Dados internacionais demonstram que o tráfico internacional de pessoas é segundo a Organização Internacional do Trabalho (OIT) o terceiro negócio mais rentável e realizado no mundo, perdendo somente para o tráfico de drogas e de armas. Em pesquisa não tão recente, a ONU demonstrou que tal negócio movimenta mais de 23 (vinte e três) milhões de euros todos os anos, perfazendo mais de 20 (vinte) milhões de vítimas.
Pesquisas tão assustadoras fizeram com que os olhares dos Estados internacionais se voltassem para a edição de projetos, medidas, tratados e outros meios gerais e restritos que buscassem encontrar os maiores focos do tráfico e através deles conseguissem detectar a extensão do problema.
Segundo consta, a Europa é o continente onde ocorrem as maiores incidências do tráfico de pessoas, possuindo países fins e países meios, sendo que, estes são considerados apenas países de caráter transitório em que as pessoas traficadas passam por uma estadia provisória até serem levados para àqueles, que são países onde serão exploradas de todas as formas, sendo escravizadas para a realização de serviços, abusadas sexualmente e vendidas como se fossem mercadorias.
::::
INSTRUÇÕES DE TRABALHO
- A) Transcreva, sem alterações, o trecho do texto sobre o tráfico de pessoas que vai de "Dados internacionais demonstram" até "milhões de vítimas.", inclusive.
- B) Prossiga, por favor, com o texto sobre o tráfico de pessoas, começando logo após a última frase apresentada.
As linhas seguintes formam um material independente do texto sobre o tráfico de pessoas.

MATERIAL FORNECIDO
::::
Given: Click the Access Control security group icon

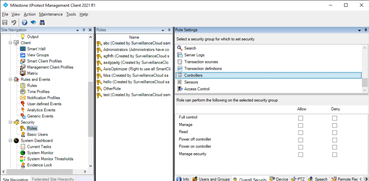Looking at the screenshot, I should point(180,89).
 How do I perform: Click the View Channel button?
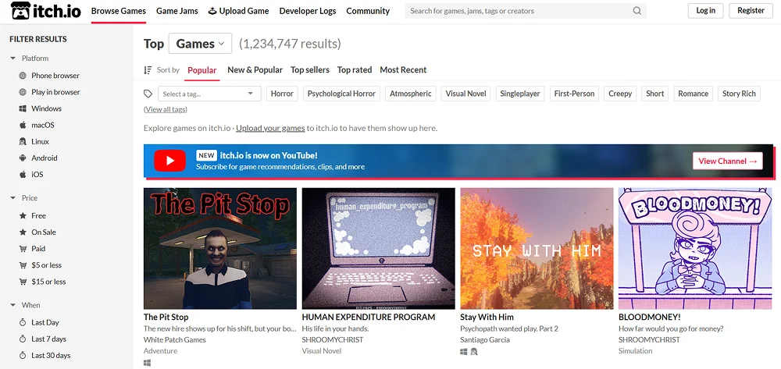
::::
EM RESPOSTA
- A)
Dados internacionais demonstram que o tráfico internacional de pessoas é segundo a Organização Internacional do Trabalho (OIT) o terceiro negócio mais rentável e realizado no mundo, perdendo somente para o tráfico de drogas e de armas. Em pesquisa não tão recente, a ONU demonstrou que tal negócio movimenta mais de 23 (vinte e três) milhões de euros todos os anos, perfazendo mais de 20 (vinte) milhões de vítimas.

- B)
Em matéria da United Nations Office on Drugs and Crime (UNODC) é descrito uma iniciativa global realizada pela ONU com o fim de alcançar metas que viabilizem a luta contra o tráfico internacional de seres humanos. Essa iniciativa denominada UN.GIFT, conta com a ajuda de diversas organizações internacionais como a Organização Internacional do Trabalho (OIT) e a Organização Internacional para as Migarações (OIM), que buscam entender como é realizado o tráfico e como funciona a sua natureza, para através desses resultados implementar medidas efetivas que combaterão essa prática (UNODC, 2017).
O discurso fraudulento instigado pelos traficantes ao induzir pessoas de diversos países a emigrarem para o exterior com o fim de alcançarem uma melhor condição de vida ou uma boa profissão, torna mais difícil a detecção do tráfico com vias a preveni-lo, uma vez que, se torna quase impossível identificar os autores do crime, sendo que, diversas vezes estes se passam por amigos ou conhecidos que induzem as vítimas a erro.
De outro lado, existe uma grande resistência acerca da aplicabilidade de políticas repressivas, vez que, além do parco conhecimento existente acerca da natureza do tráfico de pessoas em escala global, ainda existe insegurança por parte das vítimas que depois de serem traficadas são coagidas a permanecerem do lado de seus traficantes, sob a prática de violência e ameaças.
Calcado nestes dois pressupostos, preventivo e repressivo, que ainda carecem de meios eficazes, é que a UN.GIFT busca estudar e entender a natureza do tráfico, para através disso conseguir implementar medidas e políticas que facilitarão o exercício da sociedade nacional e internacional ao combate ao tráfico de seres humanos.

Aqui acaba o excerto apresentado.